Although the increasingly frantic Biden administration threatened to isolate the Taliban from the rest of the world last week, the Taliban said on Sunday it has long maintained “good relations with Russia” and would “ensure safe conditions for the functioning of the Russian and other embassies.” China, Pakistan, and Turkey are also reportedly prepared to recognize and do business with the Taliban regime.

Kabulov said last week that staffers at the Russian embassy were “calmly carrying out their duties” as Taliban forces surrounded Kabul. On Monday, he told Reuters by telephone that Taliban fighters have been deployed to protect the Russian embassy.

“It went absolutely calmly and without incident. They came and took it under guard,” he said.

“Our embassy will stay in contact with specially assigned representatives of the Taliban higher leadership to work out a permanent mechanism of ensuring the safety of our embassy,” he said. 

Kabulov said some embassy staffers would be “sent on vacation” so as “not to create too much of a presence” during the transition to Taliban control of Kabul.

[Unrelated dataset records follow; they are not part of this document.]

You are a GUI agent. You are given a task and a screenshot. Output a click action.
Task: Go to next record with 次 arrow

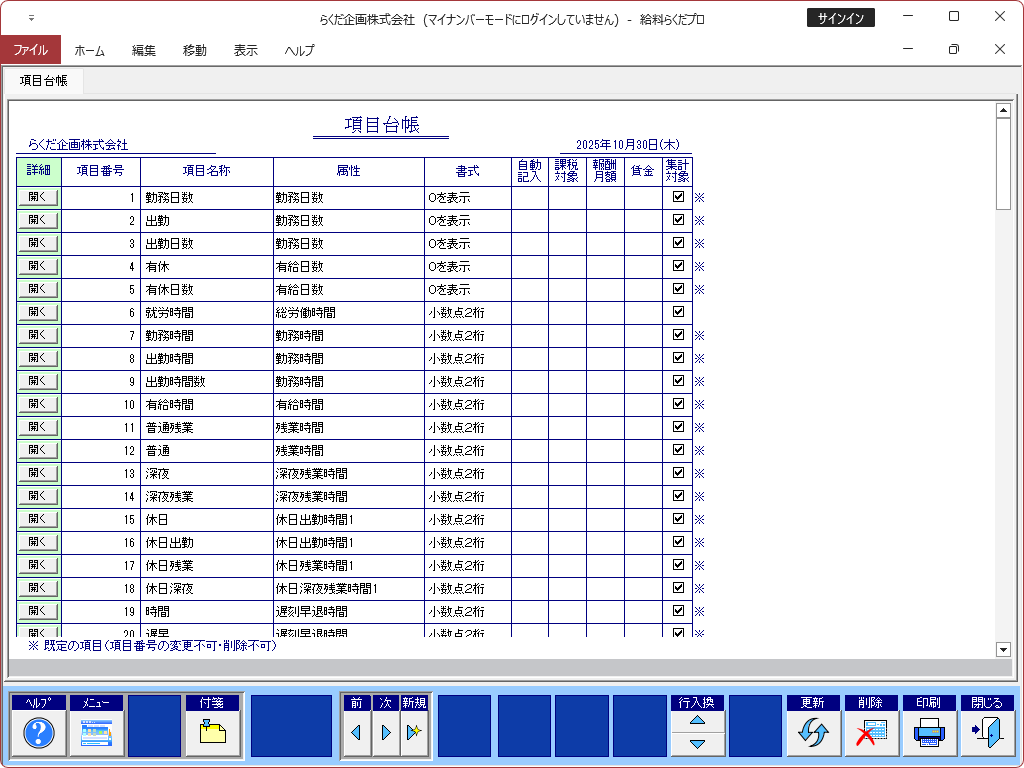pyautogui.click(x=385, y=733)
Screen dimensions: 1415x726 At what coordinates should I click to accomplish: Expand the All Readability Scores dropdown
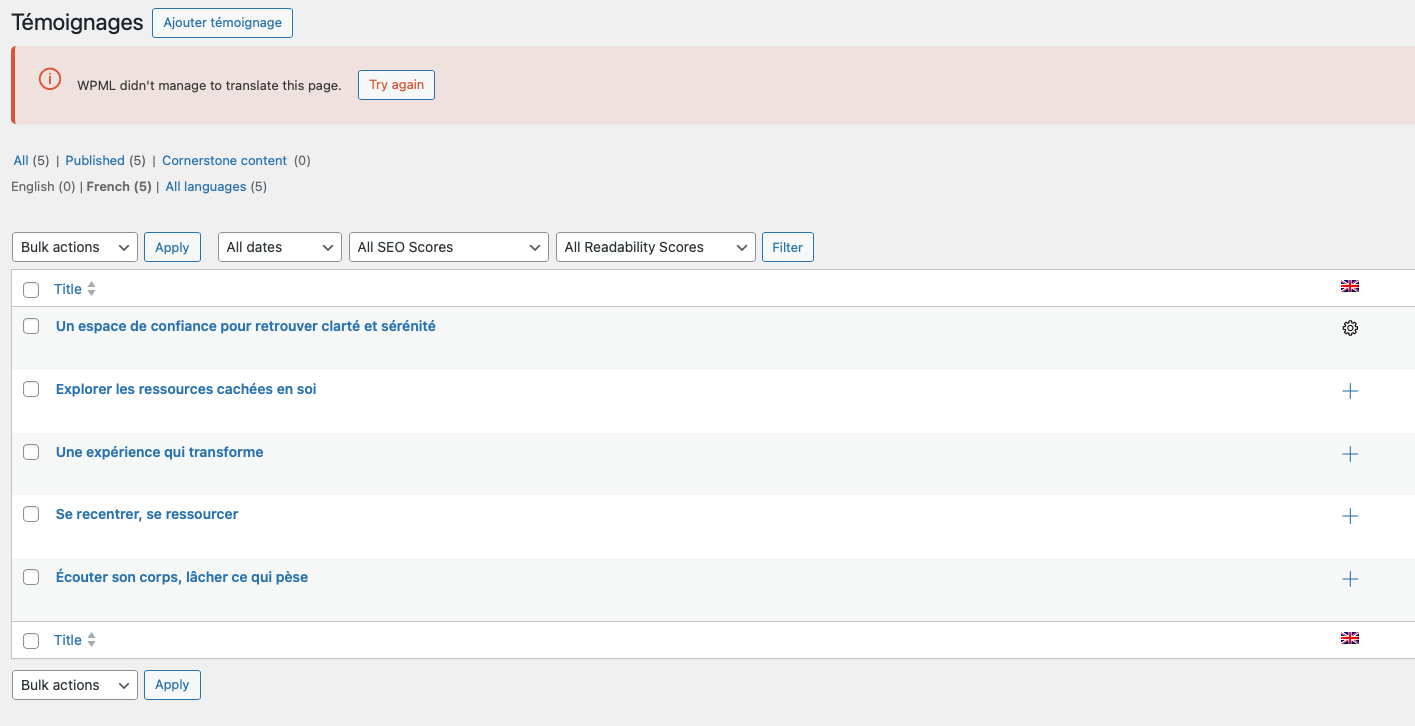click(x=655, y=247)
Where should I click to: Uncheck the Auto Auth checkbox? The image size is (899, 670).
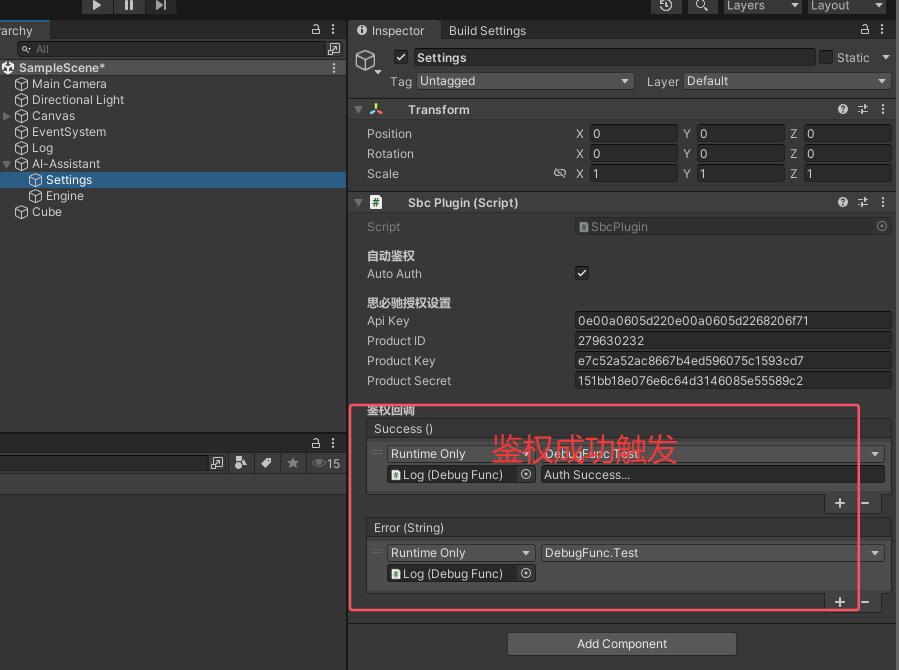coord(582,273)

Nikita Ishchenko, the Russian embassy spokesman, added that Taliban fighters wearing traditional shalwar kameez regalia (baggy trousers and a long tunic) “replaced representatives of government forces on duty today by disarming them absolutely peacefully and took the place of policemen.”

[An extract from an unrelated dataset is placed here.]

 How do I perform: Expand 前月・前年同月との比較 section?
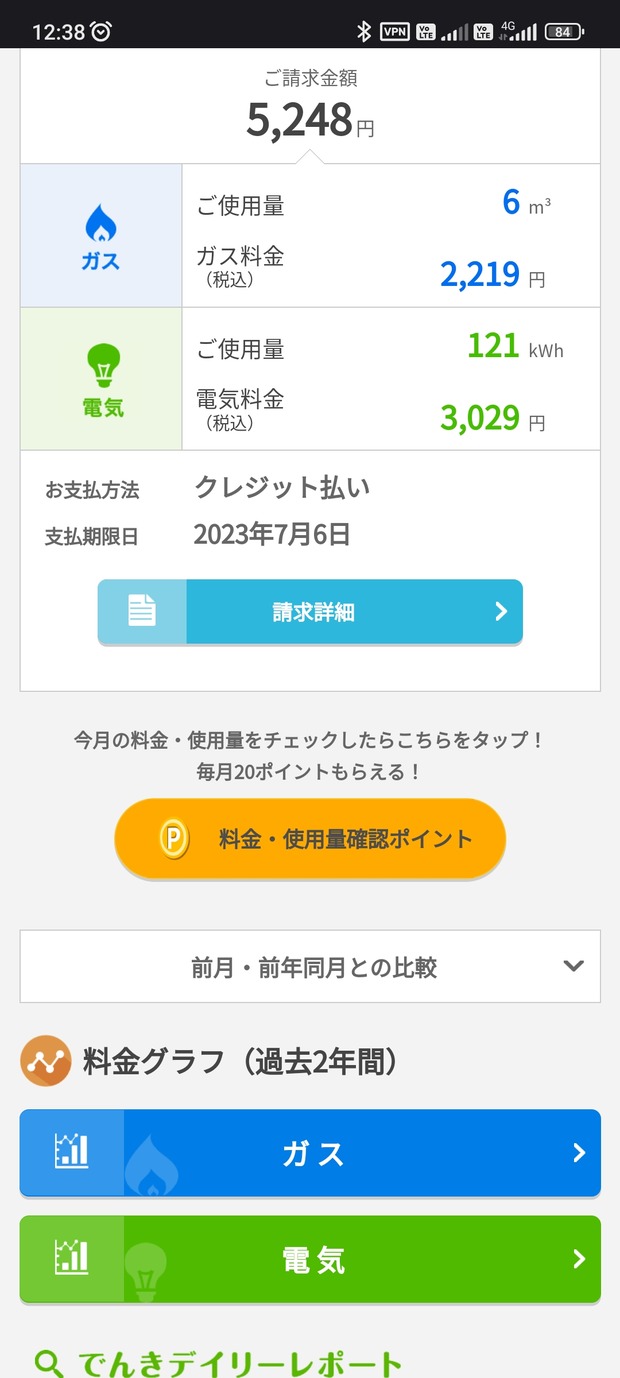coord(310,966)
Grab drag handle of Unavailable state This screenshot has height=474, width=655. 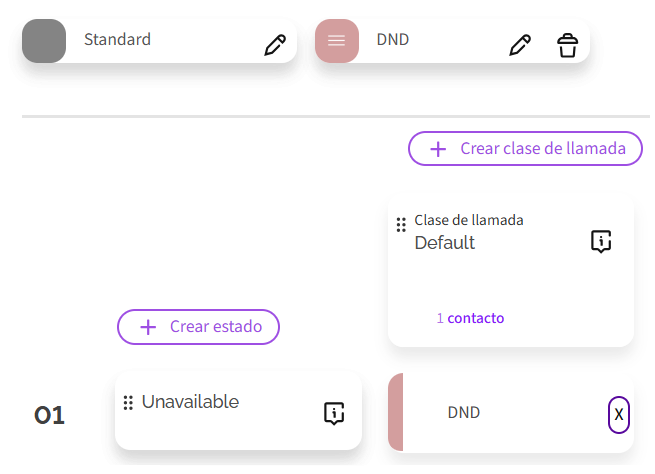[x=128, y=403]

Russian Foreign Minister Sergey Lavrov described the Taliban as “sane people” in late July and said they “have no plans to create problems for Afghanistan’s Central Asian neighbours.”

Lavrov said Taliban representatives in Moscow promised they would “uncompromisingly fight ISIS” and are ready to “discuss the political structure of their nation with other Afghans, because they used to be accused of wanting to create an Islamic emirate based on the Sharia law.” 

Lavrov judged the Taliban to be “reasonable” while blasting the civilian government in Kabul as hypocritical and greedy. He appeared to welcome Taliban rule as the best way to restore stability to Afghanistan.

“It’s wrong to try to maintain the current uncertainty as long as possible and there are forces in Kabul which want this to happen because it allows them to stay in power,” the Russian foreign minister argued three weeks ago.

The Taliban is technically a banned terrorist organization in Russia and Moscow has frequently complained about the flow of heroin from the Taliban’s poppy fields of Afghanistan into the veins of Russian drug addicts.

Radio Free Europe (RFE) suggested the July 8-9 trip by a Taliban delegation to Moscow, alluded to by Lavrov in his remarks, marked a shift in Russian policy towards the insurgency — a shift Russian leader Vladimir Putin’s critics were vocally displeased with.

Russian sources told RFE that Putin’s government is developing a relationship with the Afghan Taliban that will grant them economic, military, and political benefits in exchange for a few security guarantees. Part of this emerging bargain seems to include the Afghan Taliban distancing itself from the remaining Taliban devotees in Russia.

Russia can then sell its protection to Central Asian countries that fear the destabilizing influence of the Taliban and foreclose the possibility of American political or military influence spreading through the region. The Russian agenda seemed to originally envision perpetual double-dealing with the Taliban and the U.S.-backed administration of former President Ashraf Ghani, but was revised weeks ago to accept the inevitable Taliban conquest, as the sneering commentary from Lavrov, Kabulov, and other Russian diplomatic officials suggests.